10 commandments


The Christian values that have been evident in raising the United States to a position of envy by the rest of the world seems to be slowly going away. The values that are emphasized in the Bible were not used only by Christians. Those values have normally been practiced by people who do not claim to be Christians. It seems to me that many of the departures are the result of: (1) changing laws that were useful, (2) interpretation of laws that we already have, and (3) little or no attempt to enforce some of the ones we currently have.

An example of the first is that Congress weakened the monopoly laws that could have been used so that financial institutions would not be “too big to fail.” The banking laws were changed so banks could invest in things that used to be considered too risky. That seems to have been a major influence in the worldwide financial collapse.

The Supreme Court has been active in the second by changing definitions in our language. Examples: Corporations are treated as humans, money is the same as votes, a penalty is a tax. Also, the court did not allow Congress to put into words what has been practiced since Utah became a state. Each of these examples show changes instituted by the Supreme Court that have affected our social lives and contributed to confusion and division among us.

The third is shown by the president authorizing opposition to a state that attempted to help slow down illegal entry into the United States. He also has shown selective enforcement of the current laws dealing with the same illegals.

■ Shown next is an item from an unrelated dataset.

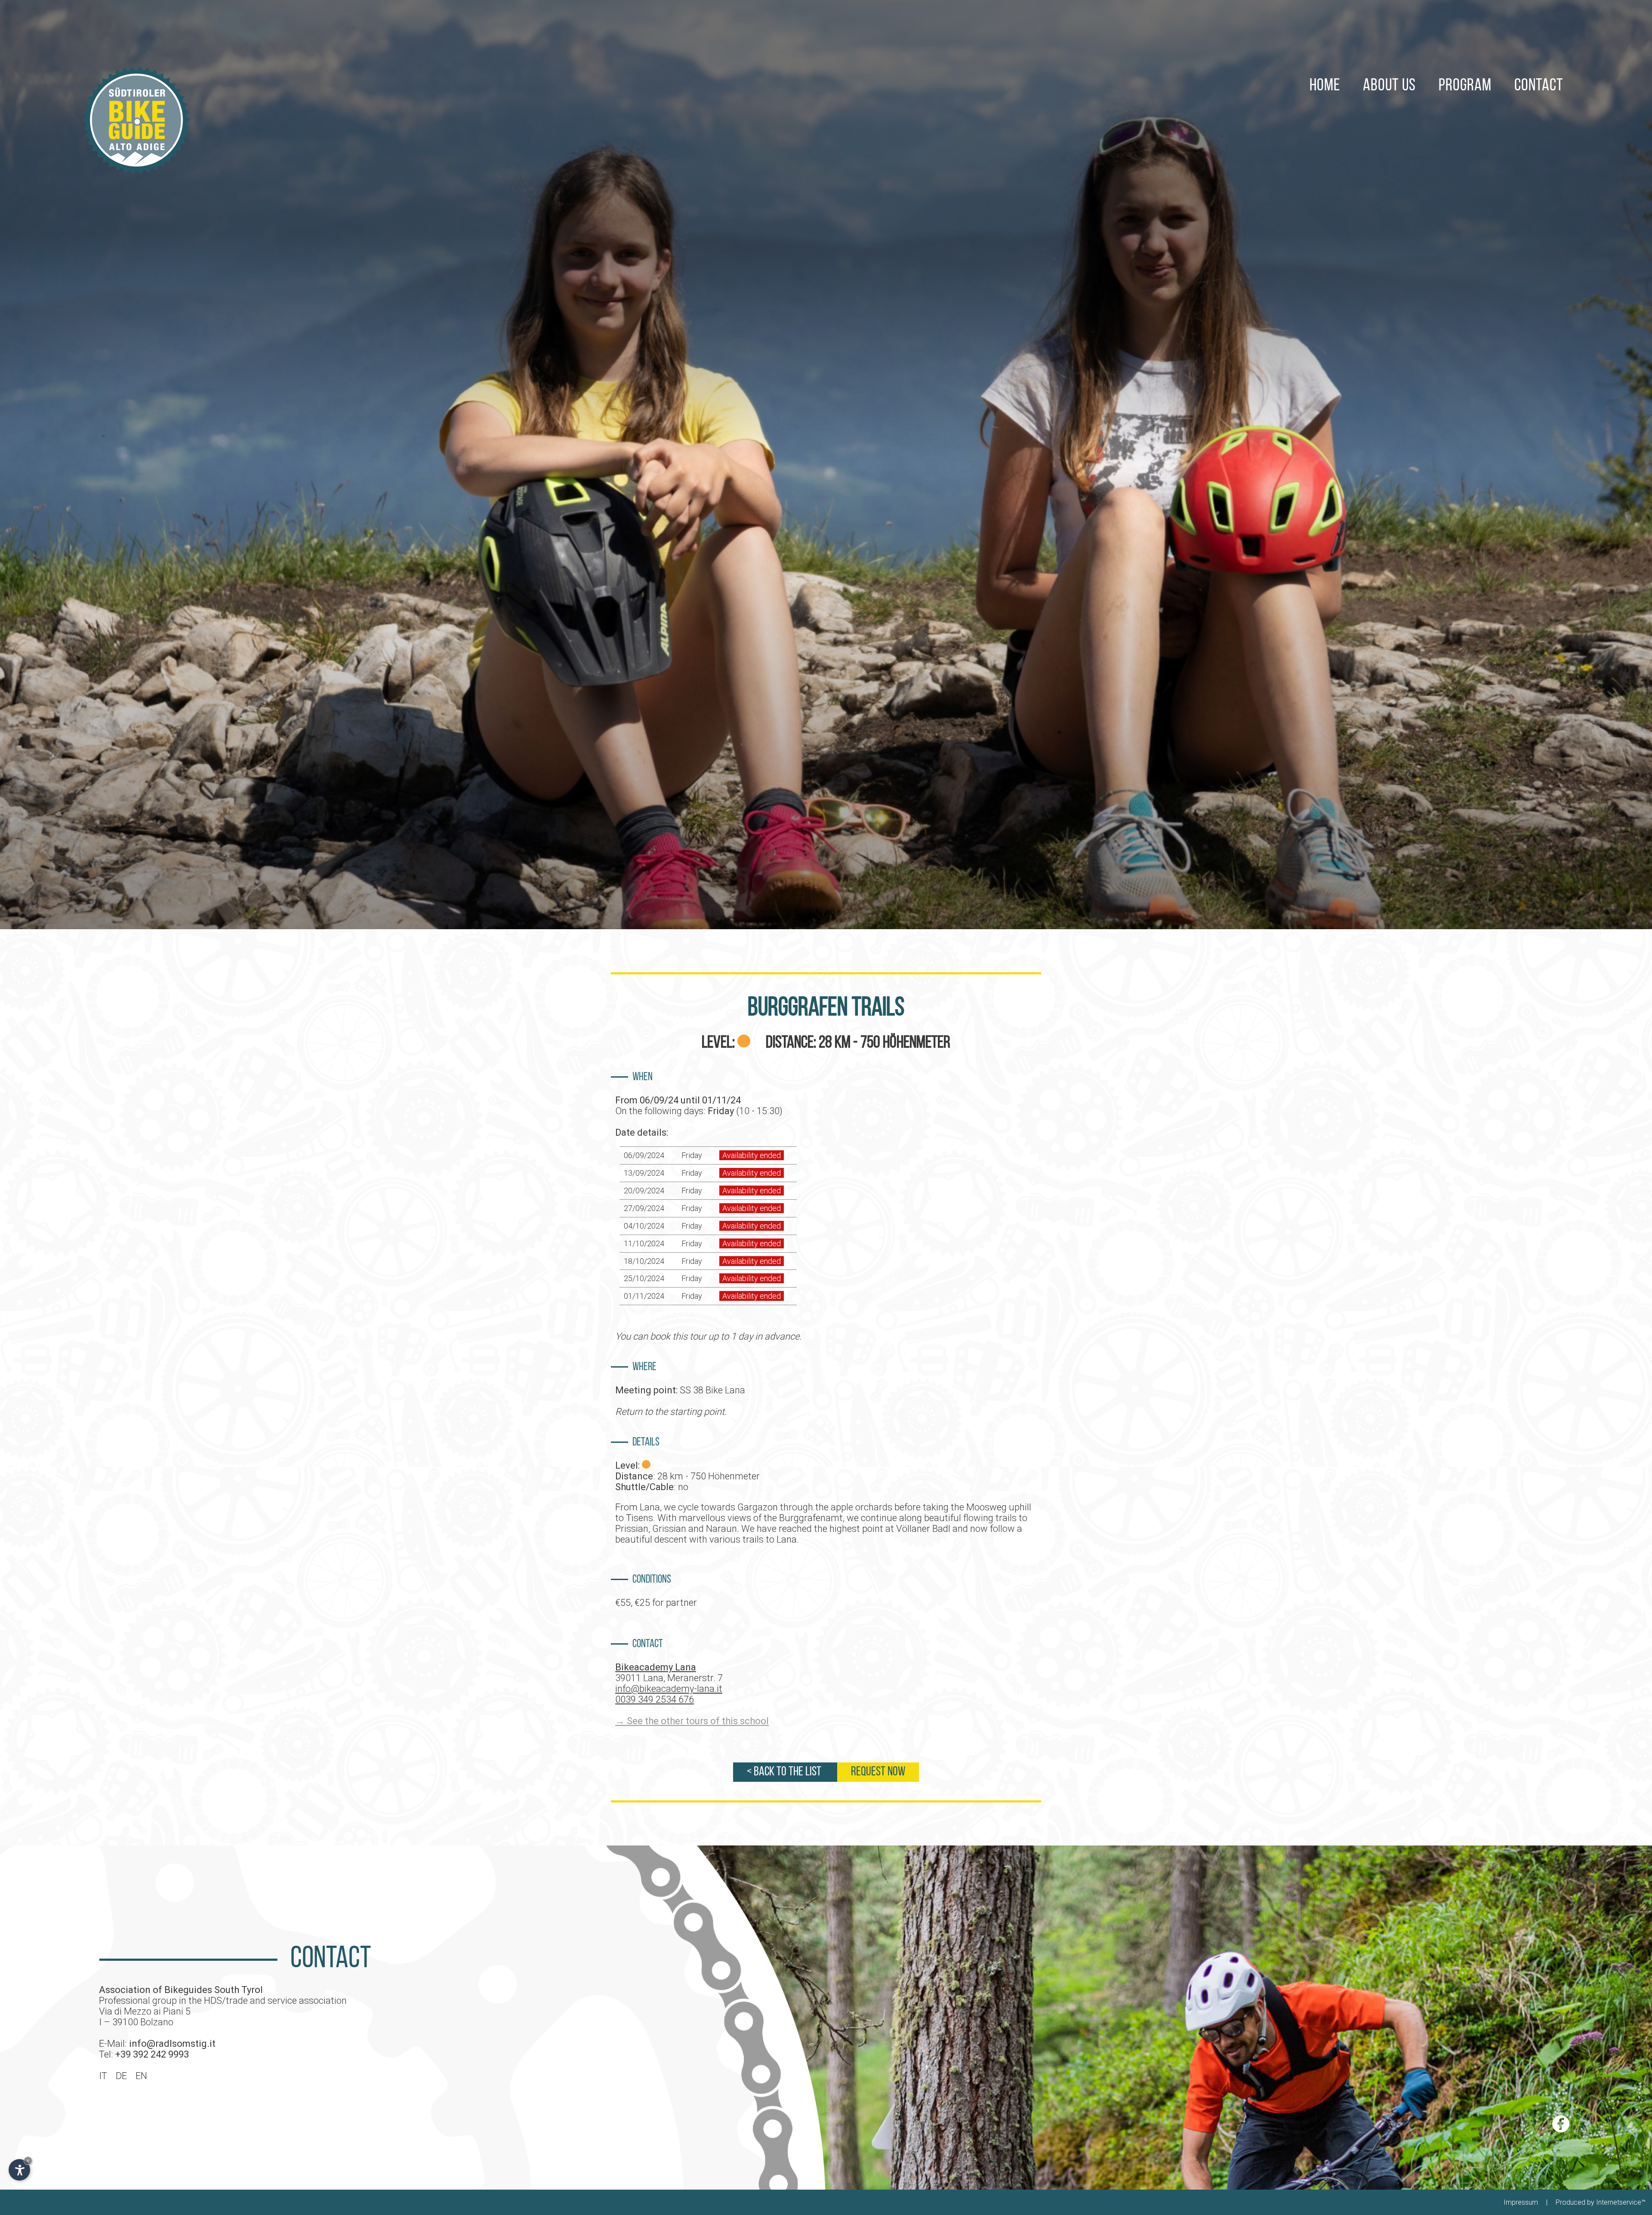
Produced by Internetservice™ (1601, 2202)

The court ordered a judge remove a copy of the Ten Commandments from a courthouse. Most of our laws are based on the Ten Commandments and the justice system seems to ignore that relationship. The so-called “separation of Church and State” has been interpreted so that we no longer have freedom of speech regarding the Christian “religion.” An example is that the Bible is discouraged or banned from being used by public school students and/or school personnel.

The Ten Commandments have been reduced to two relationships: Love God and love your neighbor. The fact that not everyone does both does not mean that we should ban those relationships from a major part of our society.

However, laws that are imperfect can be changed, even parts of a law can be changed and the rest left in place. If you believe that some of our laws need to be changed then contact your elected representatives who are responsible for making the changes and encourage them to do so.